*GIVEN RECORDS*.
Segment Open
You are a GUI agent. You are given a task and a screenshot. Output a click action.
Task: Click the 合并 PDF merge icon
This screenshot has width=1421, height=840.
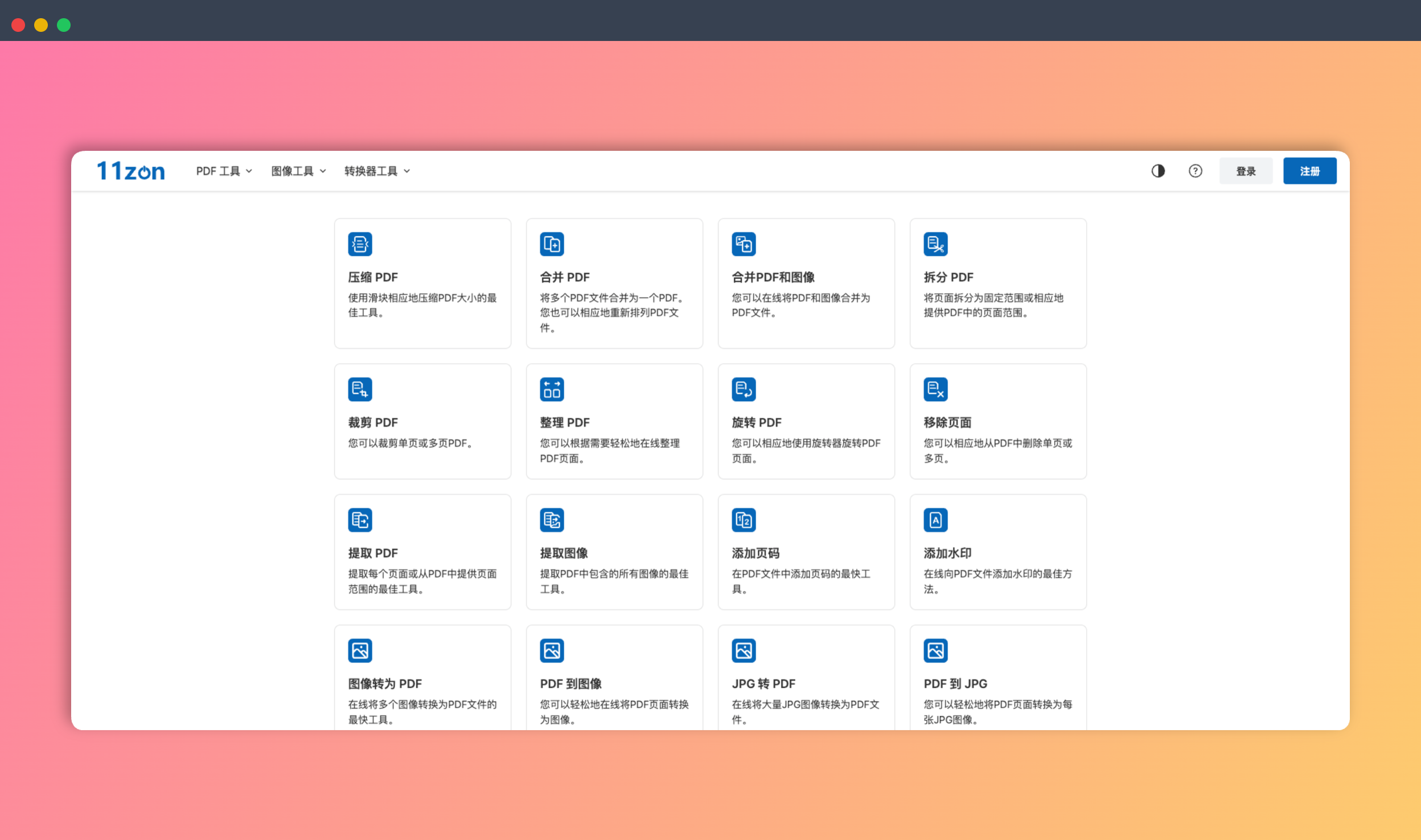[552, 244]
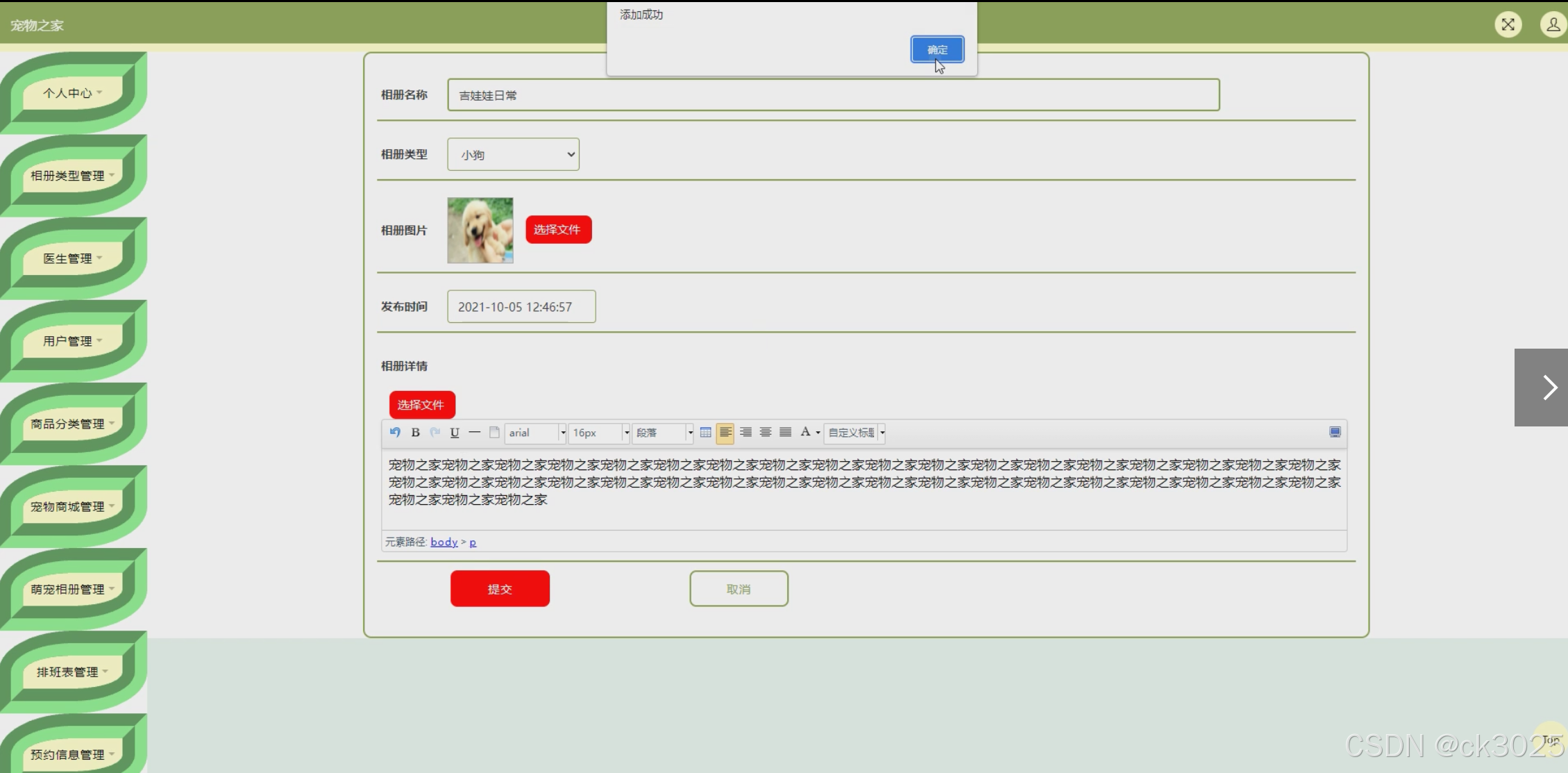Open the 相册类型 select showing 小狗
The image size is (1568, 773).
click(513, 154)
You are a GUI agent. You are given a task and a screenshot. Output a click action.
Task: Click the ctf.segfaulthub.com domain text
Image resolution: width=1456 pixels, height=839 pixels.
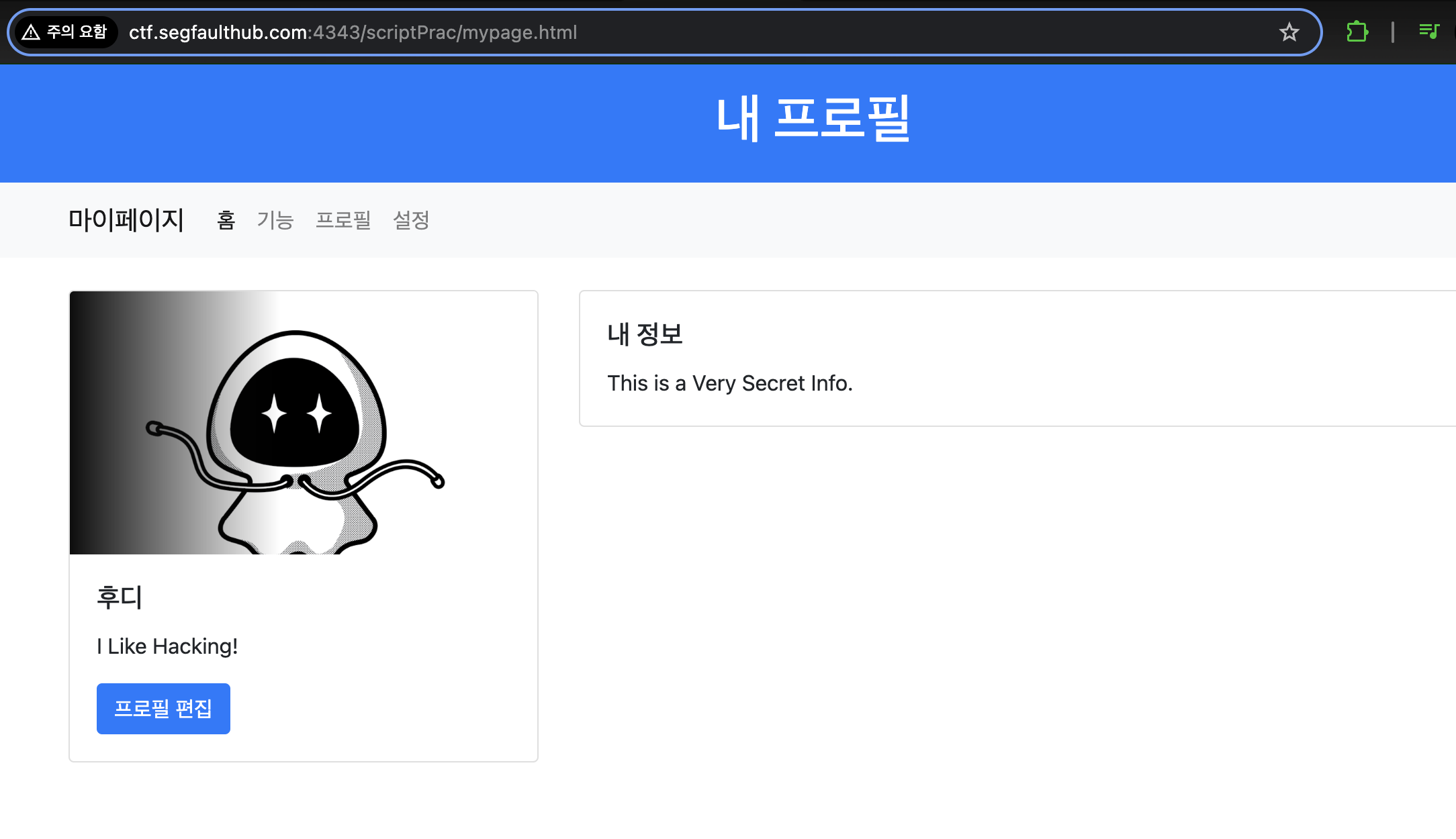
Segment Closed
*EXERCISE*.
This exercise needs every entry retyped exactly, with the pictures removed.

*ANSWER*.
You are a GUI agent. You are given a task and a screenshot. Output a click action.
Task: Click the 合并 PDF merge icon
This screenshot has width=1421, height=840.
[552, 244]
Open the 相册类型 select showing 小狗
The image size is (1568, 773).
click(513, 154)
You are a GUI agent. You are given a task and a screenshot. Output a click action.
Task: Click the ctf.segfaulthub.com domain text
Image resolution: width=1456 pixels, height=839 pixels.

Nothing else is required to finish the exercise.